3.2.1 Theoretical result
Rosenbaum and Rubin (1983) showed:
- For potential outcomes \(Y(1), Y(0)\), if you have sufficient observed covariate list \(L\) to reduce confounding (`strong ignoribility’):
- i.e., if \((Y(1), Y(0)) \perp A | L\)
- Note that is this NOT \(Y \perp A | L\)
- then
- \((Y(1), Y(0)) \perp A | PS\) and
- \(A \perp L | PS\)
3.2.2 Assumptions
Conditional Exchangeability | \(Y(1), Y(0) \perp A | L\) | Treatment assignment is independent of the potential outcome, given L |
Positivity | \(0 < P(A=1 | L) < 1\) | Subjects are eligible to receive both treatment, given L |
Consistency | \(Y = Y(a) \forall A=a\) | No multiple version of the treatment |
3.3 PS Matching Steps
Propensity score matching has 4 steps (Austin 2011a)

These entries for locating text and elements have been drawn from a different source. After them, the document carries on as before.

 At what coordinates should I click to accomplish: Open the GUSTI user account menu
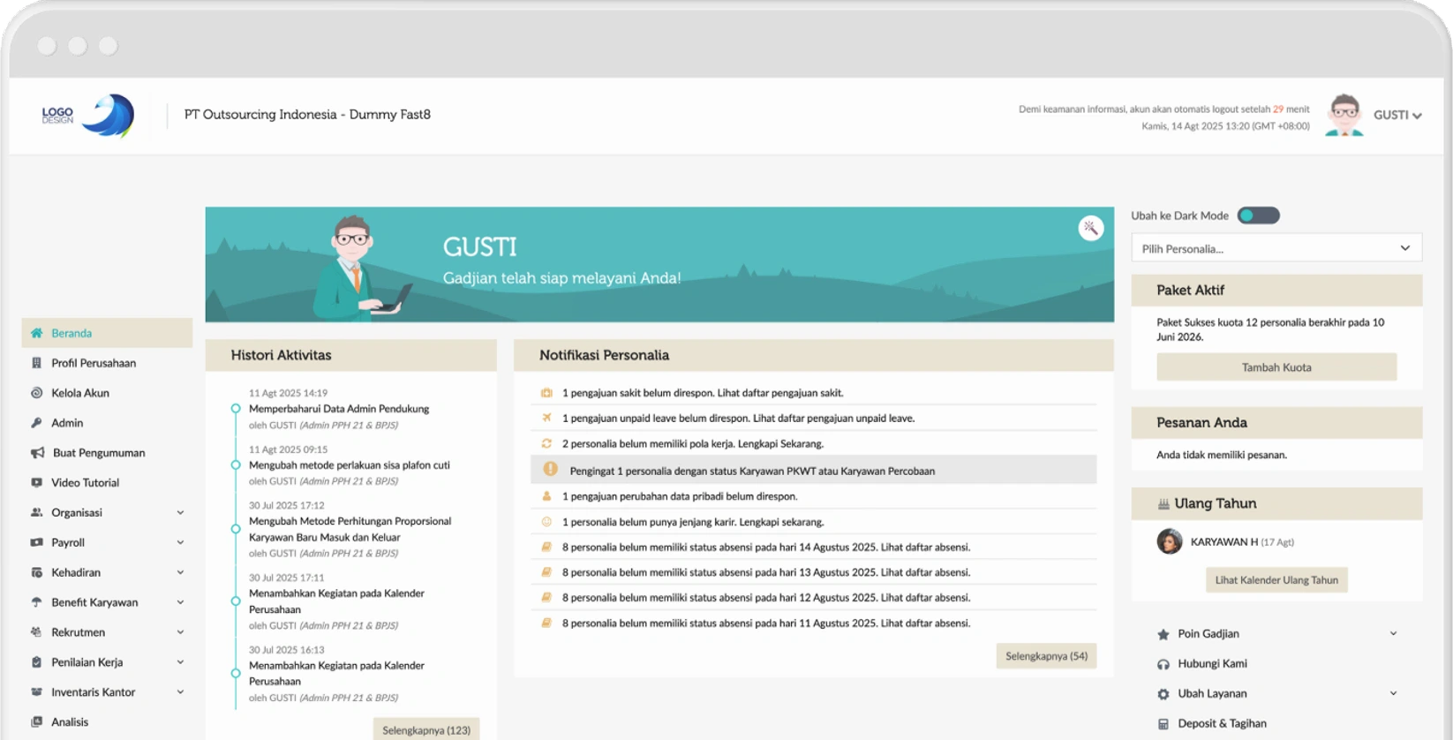coord(1397,115)
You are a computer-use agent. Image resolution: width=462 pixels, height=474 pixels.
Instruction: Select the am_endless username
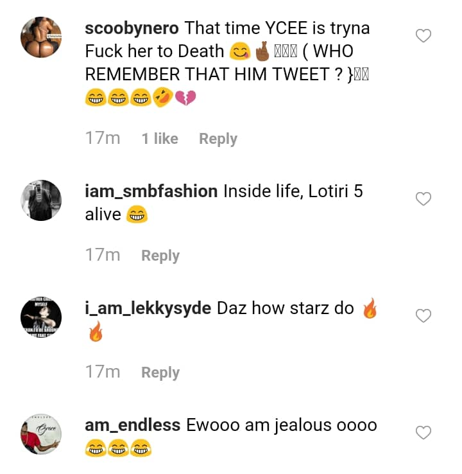tap(132, 425)

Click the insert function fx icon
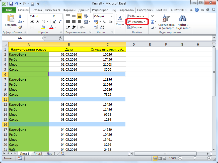(x=60, y=38)
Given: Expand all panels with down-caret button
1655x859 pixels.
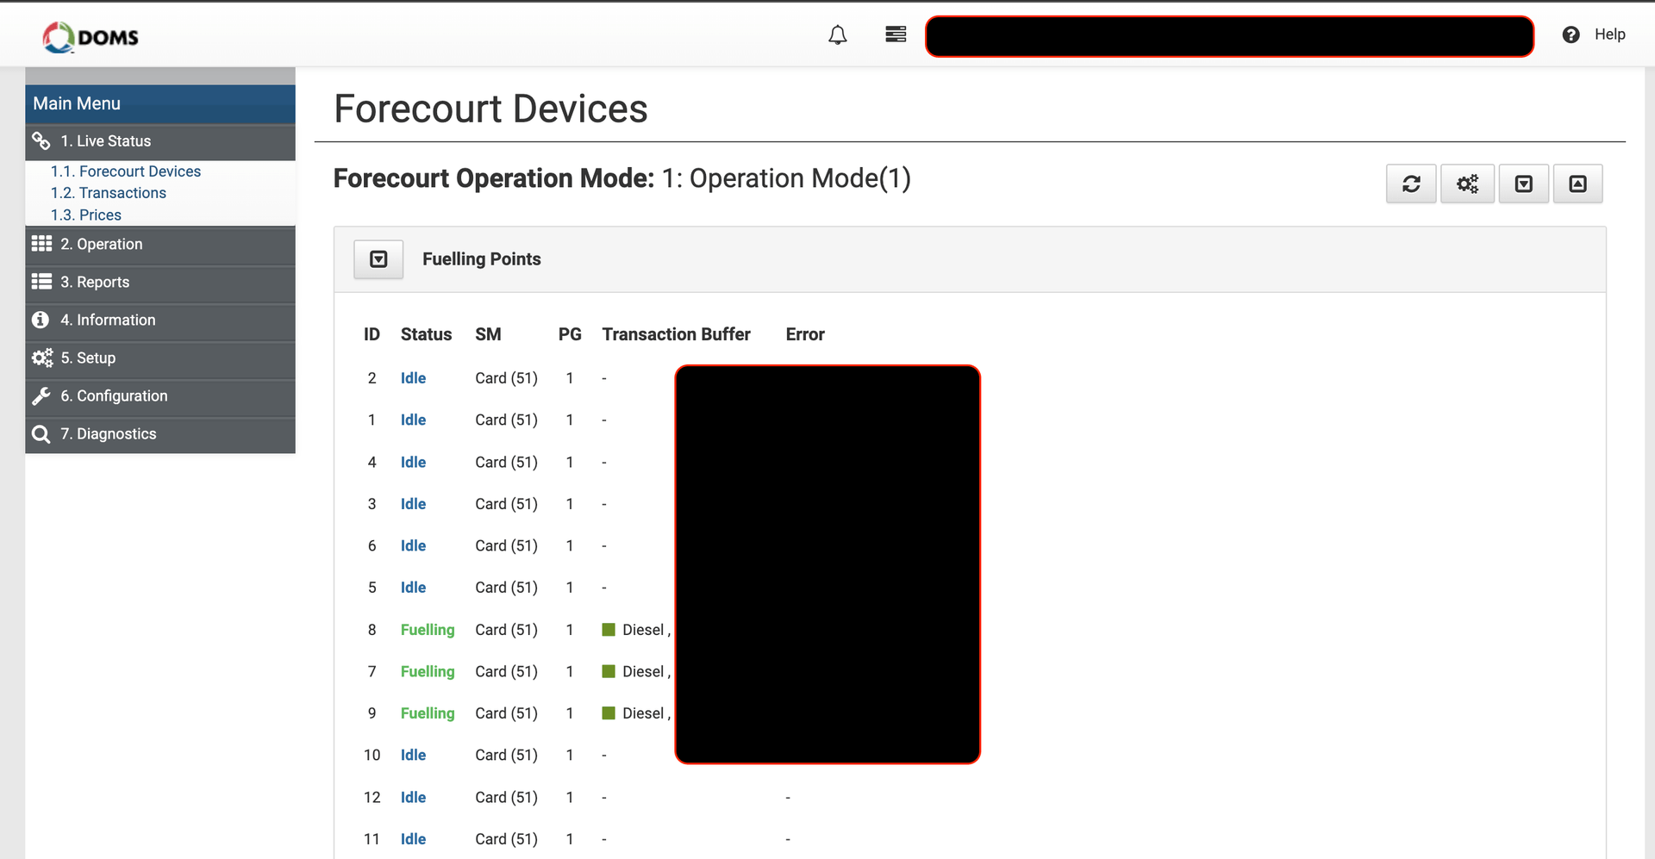Looking at the screenshot, I should (1523, 184).
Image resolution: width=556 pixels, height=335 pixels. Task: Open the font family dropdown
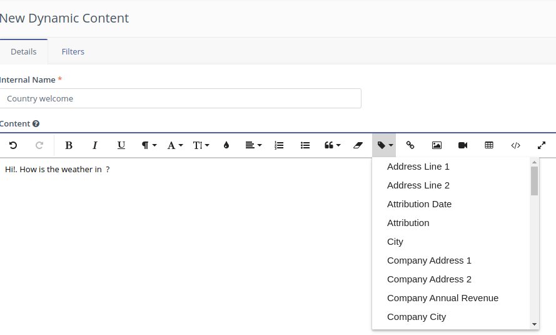(175, 145)
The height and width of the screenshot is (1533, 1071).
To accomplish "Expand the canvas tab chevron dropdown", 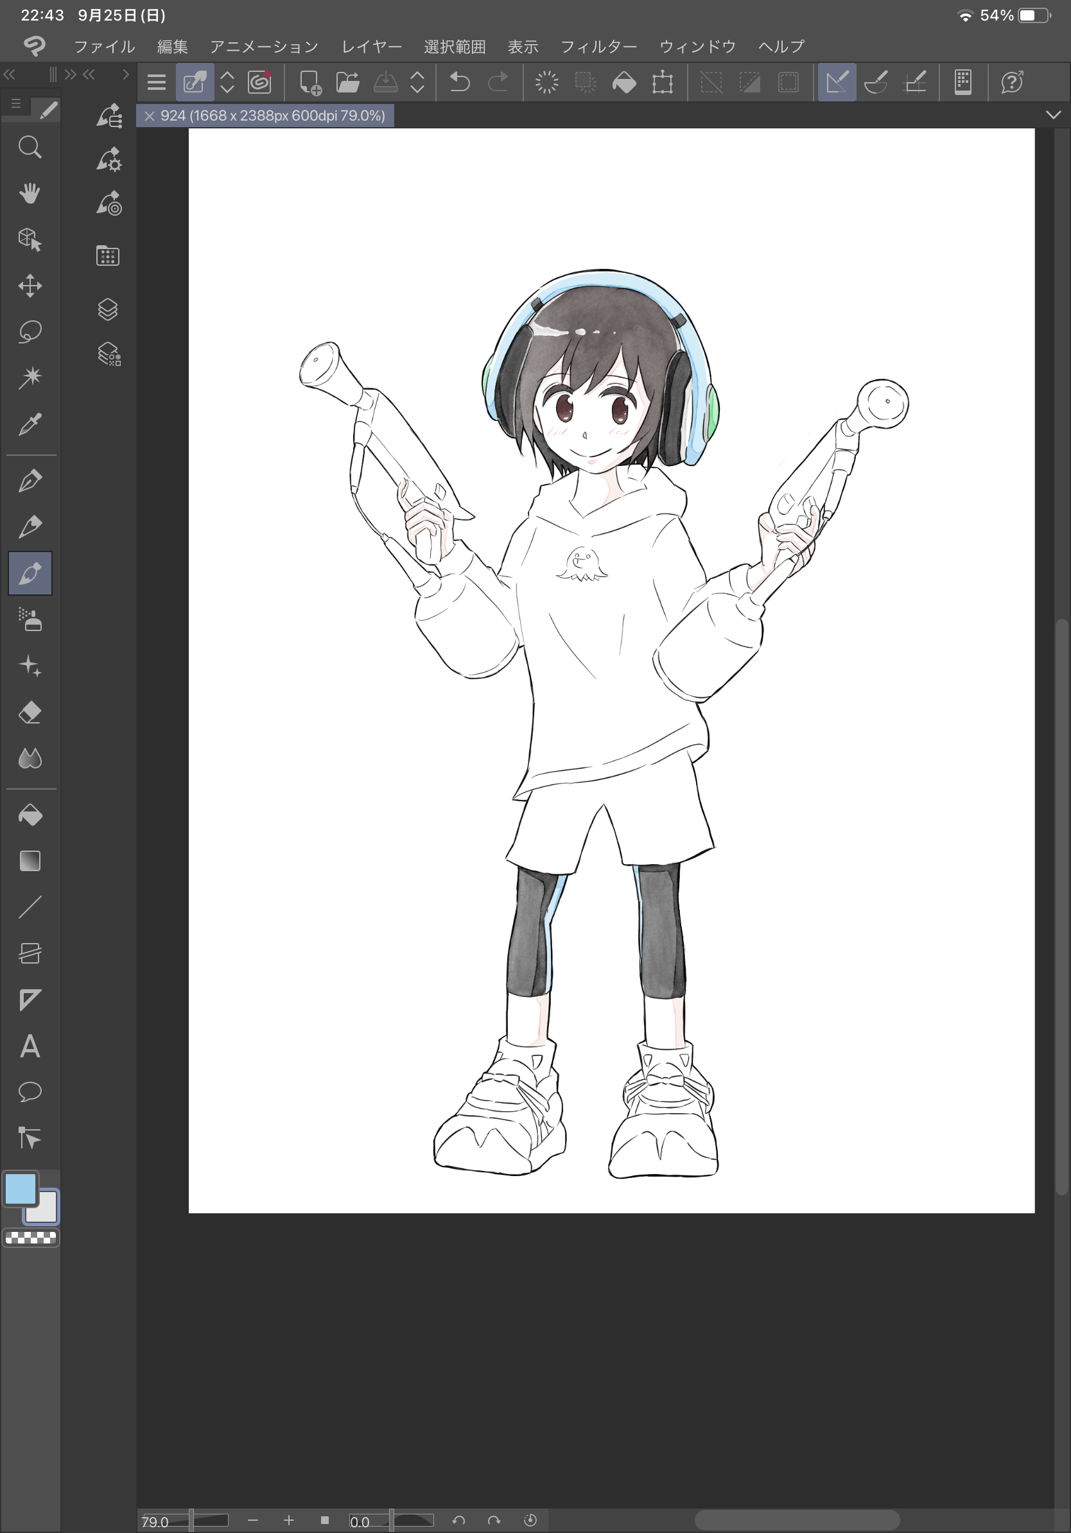I will [x=1053, y=115].
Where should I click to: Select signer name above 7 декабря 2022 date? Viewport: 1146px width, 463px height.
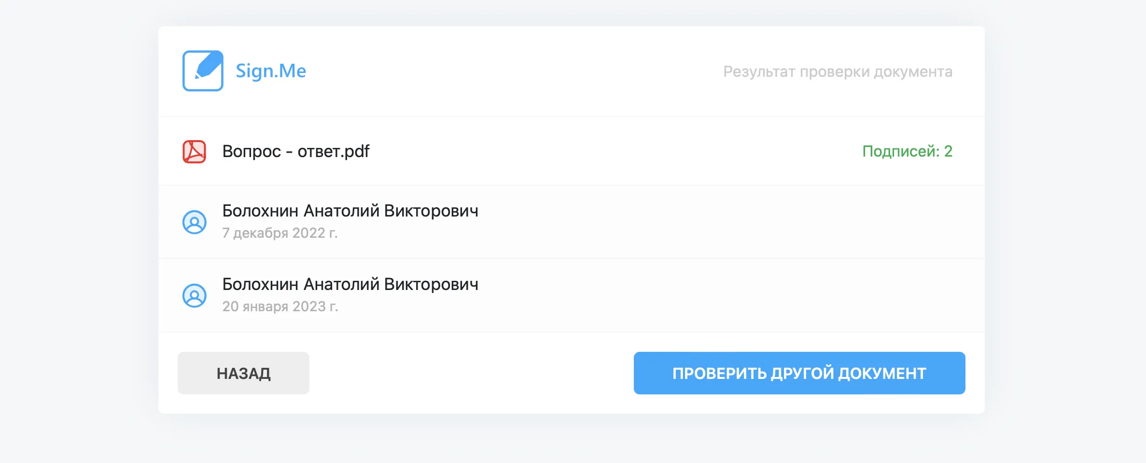click(350, 211)
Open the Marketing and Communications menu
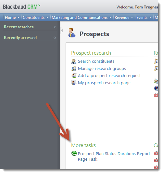The height and width of the screenshot is (174, 163). point(81,18)
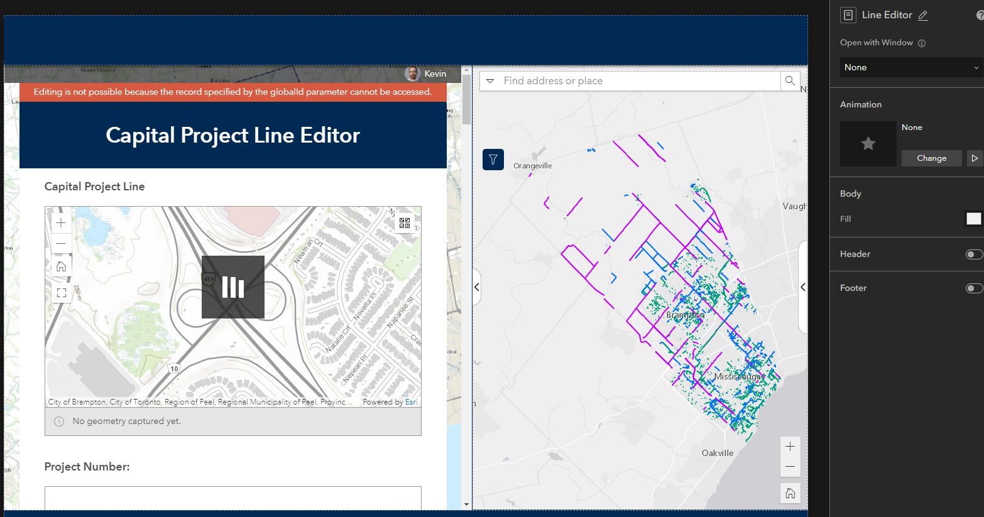
Task: Open the Body Fill color swatch
Action: (x=973, y=219)
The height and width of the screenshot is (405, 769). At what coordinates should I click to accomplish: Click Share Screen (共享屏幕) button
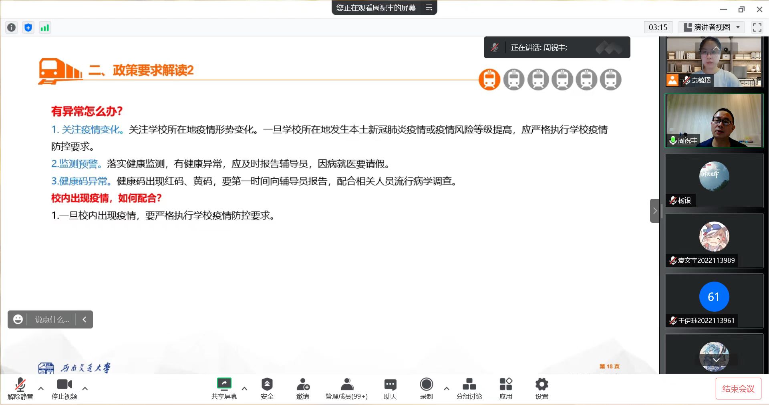[224, 388]
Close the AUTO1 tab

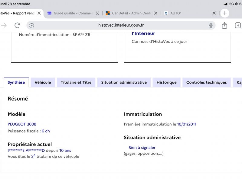[x=214, y=13]
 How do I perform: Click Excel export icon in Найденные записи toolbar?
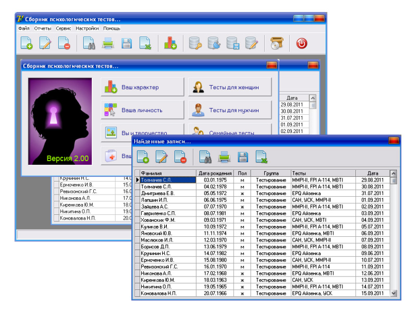click(261, 156)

Step 1 | exposure modelling: \(PS = Prob(A=1|L)\) |
Step 2 | Match by \(PS\) |
Step 3 | Assess balance and overlap (\(PS\) and \(L\)) |
Step 4 | outcome modelling: \(Prob(Y=1|A=1)\) |
References
———. 2011a. “A Tutorial and Case Study in Propensity Score Analysis: An Application to Estimating the Effect of in-Hospital Smoking Cessation Counseling on Mortality.” Multivariate Behavioral Research 46 (1): 119–51.
Rosenbaum, Paul R, and Donald B Rubin. 1983. “The Central Role of the Propensity Score in Observational Studies for Causal Effects.” Biometrika 70 (1): 41–55.